=== Source records ===

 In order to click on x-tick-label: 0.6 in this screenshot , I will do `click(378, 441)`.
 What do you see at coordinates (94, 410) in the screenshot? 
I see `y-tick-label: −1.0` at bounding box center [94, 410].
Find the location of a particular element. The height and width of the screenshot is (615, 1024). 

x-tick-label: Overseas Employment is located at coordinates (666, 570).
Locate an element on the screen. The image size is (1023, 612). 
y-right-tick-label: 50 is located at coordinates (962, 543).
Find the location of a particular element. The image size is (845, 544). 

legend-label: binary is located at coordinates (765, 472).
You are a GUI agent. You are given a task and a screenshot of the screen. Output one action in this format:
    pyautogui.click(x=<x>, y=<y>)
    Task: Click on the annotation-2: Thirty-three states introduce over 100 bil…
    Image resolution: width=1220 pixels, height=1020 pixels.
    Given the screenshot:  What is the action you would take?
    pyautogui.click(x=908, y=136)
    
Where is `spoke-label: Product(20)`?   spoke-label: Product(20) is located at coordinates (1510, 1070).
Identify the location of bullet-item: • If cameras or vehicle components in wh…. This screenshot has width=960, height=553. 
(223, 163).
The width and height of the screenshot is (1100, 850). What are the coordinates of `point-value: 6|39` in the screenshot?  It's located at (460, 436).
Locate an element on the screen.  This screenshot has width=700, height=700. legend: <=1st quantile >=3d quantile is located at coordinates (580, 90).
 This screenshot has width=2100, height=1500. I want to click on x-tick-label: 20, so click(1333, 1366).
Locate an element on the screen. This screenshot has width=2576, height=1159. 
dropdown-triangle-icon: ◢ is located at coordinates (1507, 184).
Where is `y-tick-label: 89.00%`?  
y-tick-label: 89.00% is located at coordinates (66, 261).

===

**What you are asked to do:** Which lines of the items above contain the word "action"? Pull out each of those lines in full.

**Output below:**
You are a GUI agent. You are given a task and a screenshot of the screen. Output one action in this format:
    Given the screenshot:  What is the action you would take?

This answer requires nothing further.